» TASK PROMPT: Below is some data. Retype exactly the lines starting at the one with "Task: Tap the back arrow icon" and ending at the one with "Image resolution: width=437".

» DATASET ENTRIES:
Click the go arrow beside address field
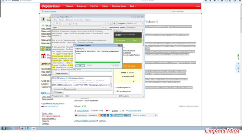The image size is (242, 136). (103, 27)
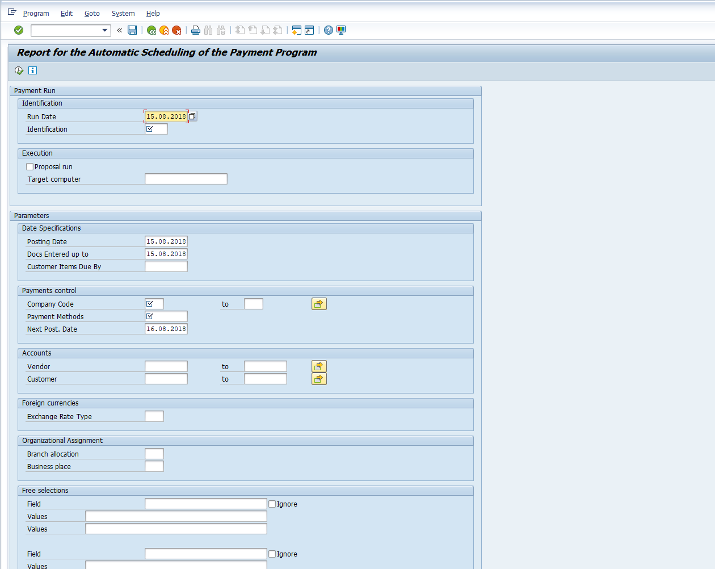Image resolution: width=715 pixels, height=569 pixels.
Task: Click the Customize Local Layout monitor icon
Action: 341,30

---

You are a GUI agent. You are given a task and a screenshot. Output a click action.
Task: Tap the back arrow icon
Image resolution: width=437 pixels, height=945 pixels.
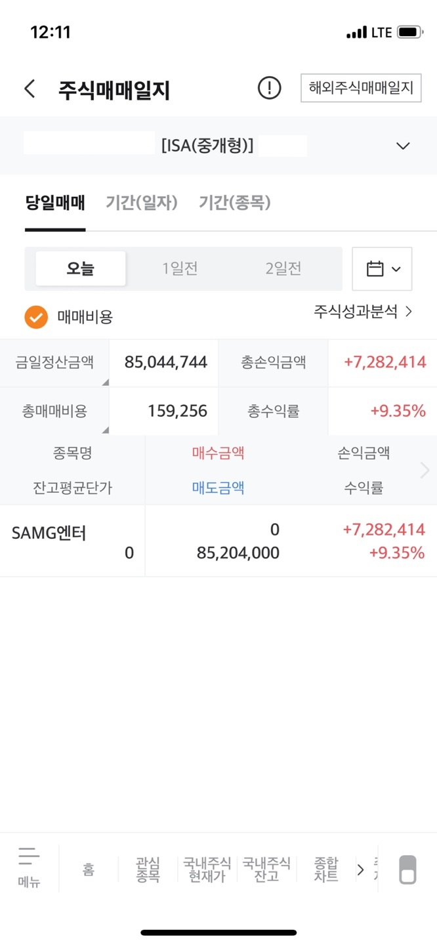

* * *

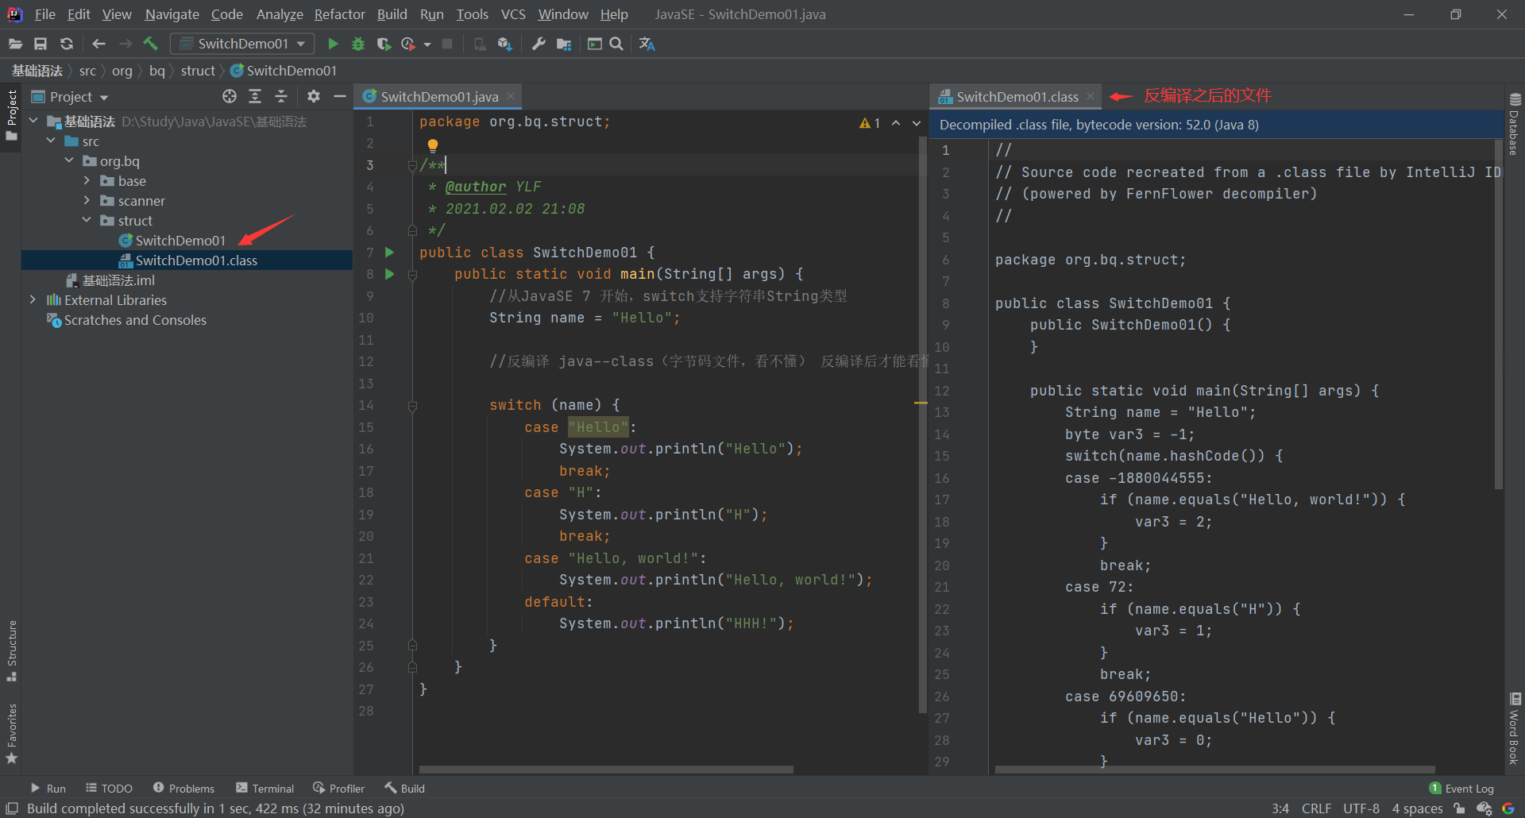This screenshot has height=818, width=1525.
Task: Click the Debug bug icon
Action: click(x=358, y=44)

» ANSWER TO THIS EXERCISE:
Task: Tap the back arrow icon
Image resolution: width=437 pixels, height=945 pixels.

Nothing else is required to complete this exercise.